Start of EXTRACTED INFORMATION

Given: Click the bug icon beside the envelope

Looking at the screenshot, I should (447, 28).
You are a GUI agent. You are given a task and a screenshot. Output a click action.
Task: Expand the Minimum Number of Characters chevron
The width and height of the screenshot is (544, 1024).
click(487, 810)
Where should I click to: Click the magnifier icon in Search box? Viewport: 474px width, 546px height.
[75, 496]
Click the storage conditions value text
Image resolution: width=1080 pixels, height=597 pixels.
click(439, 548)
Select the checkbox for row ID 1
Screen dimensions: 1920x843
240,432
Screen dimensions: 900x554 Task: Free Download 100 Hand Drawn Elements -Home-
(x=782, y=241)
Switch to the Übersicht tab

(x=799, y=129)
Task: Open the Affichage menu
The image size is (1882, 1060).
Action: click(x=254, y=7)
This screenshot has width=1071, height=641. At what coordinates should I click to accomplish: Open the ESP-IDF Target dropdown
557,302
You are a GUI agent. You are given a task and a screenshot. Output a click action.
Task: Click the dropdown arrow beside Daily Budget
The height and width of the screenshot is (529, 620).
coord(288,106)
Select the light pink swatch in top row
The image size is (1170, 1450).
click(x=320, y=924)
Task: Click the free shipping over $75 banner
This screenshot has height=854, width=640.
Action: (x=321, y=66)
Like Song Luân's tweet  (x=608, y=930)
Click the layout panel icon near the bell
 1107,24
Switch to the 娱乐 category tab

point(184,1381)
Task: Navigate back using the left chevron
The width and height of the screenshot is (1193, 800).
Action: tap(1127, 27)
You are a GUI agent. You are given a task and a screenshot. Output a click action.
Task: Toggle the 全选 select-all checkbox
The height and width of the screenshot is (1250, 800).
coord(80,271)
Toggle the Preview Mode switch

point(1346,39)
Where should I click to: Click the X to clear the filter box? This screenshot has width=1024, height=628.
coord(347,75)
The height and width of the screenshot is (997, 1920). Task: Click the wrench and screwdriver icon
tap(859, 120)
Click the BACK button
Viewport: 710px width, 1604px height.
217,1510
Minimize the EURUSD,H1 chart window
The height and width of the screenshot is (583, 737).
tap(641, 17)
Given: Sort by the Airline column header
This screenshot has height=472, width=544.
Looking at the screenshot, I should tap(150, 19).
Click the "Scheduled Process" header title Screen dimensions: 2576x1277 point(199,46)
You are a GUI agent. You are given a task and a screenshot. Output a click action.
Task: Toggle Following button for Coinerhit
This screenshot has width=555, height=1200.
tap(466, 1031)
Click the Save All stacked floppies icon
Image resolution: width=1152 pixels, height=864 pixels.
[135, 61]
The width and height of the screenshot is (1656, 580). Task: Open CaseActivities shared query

End of EXTRACTED INFORMATION

--- WHAT TO WORK ON ---
Everything in the data above must be reproduced exactly.

--- OUTPUT ---
Given: Click the bug icon beside the envelope

Looking at the screenshot, I should (447, 28).
You are a GUI agent. You are given a task and a screenshot. Output a click action.
Task: Expand the Minimum Number of Characters chevron
The width and height of the screenshot is (544, 1024).
click(487, 810)
Where should I click to: Click the magnifier icon in Search box? Viewport: 474px width, 546px height.
[75, 496]
Click the storage conditions value text
Image resolution: width=1080 pixels, height=597 pixels.
click(439, 548)
Select the checkbox for row ID 1
Screen dimensions: 1920x843
240,432
Screen dimensions: 900x554 Task: Free Download 100 Hand Drawn Elements -Home-
(x=782, y=241)
Switch to the Übersicht tab

(x=799, y=129)
Task: Open the Affichage menu
The image size is (1882, 1060).
Action: click(x=254, y=7)
This screenshot has width=1071, height=641. At what coordinates should I click to accomplish: Open the ESP-IDF Target dropdown
557,302
You are a GUI agent. You are given a task and a screenshot. Output a click action.
Task: Click the dropdown arrow beside Daily Budget
The height and width of the screenshot is (529, 620).
coord(288,106)
Select the light pink swatch in top row
The image size is (1170, 1450).
click(x=320, y=924)
Task: Click the free shipping over $75 banner
This screenshot has height=854, width=640.
Action: (x=321, y=66)
Like Song Luân's tweet  (x=608, y=930)
Click the layout panel icon near the bell
 1107,24
Switch to the 娱乐 category tab

point(184,1381)
Task: Navigate back using the left chevron
The width and height of the screenshot is (1193, 800).
Action: tap(1127, 27)
You are a GUI agent. You are given a task and a screenshot. Output a click action.
Task: Toggle the 全选 select-all checkbox
The height and width of the screenshot is (1250, 800).
coord(80,271)
Toggle the Preview Mode switch

point(1346,39)
Where should I click to: Click the X to clear the filter box? This screenshot has width=1024, height=628.
coord(347,75)
The height and width of the screenshot is (997, 1920). Task: Click the wrench and screwdriver icon
tap(859, 120)
Click the BACK button
Viewport: 710px width, 1604px height.
217,1510
Minimize the EURUSD,H1 chart window
The height and width of the screenshot is (583, 737).
tap(641, 17)
Given: Sort by the Airline column header
This screenshot has height=472, width=544.
Looking at the screenshot, I should tap(150, 19).
Click the "Scheduled Process" header title Screen dimensions: 2576x1277 point(199,46)
You are a GUI agent. You are given a task and a screenshot. Output a click action.
Task: Toggle Following button for Coinerhit
This screenshot has width=555, height=1200.
tap(466, 1031)
Click the Save All stacked floppies icon
Image resolution: width=1152 pixels, height=864 pixels.
[135, 61]
The width and height of the screenshot is (1656, 580). Task: Open CaseActivities shared query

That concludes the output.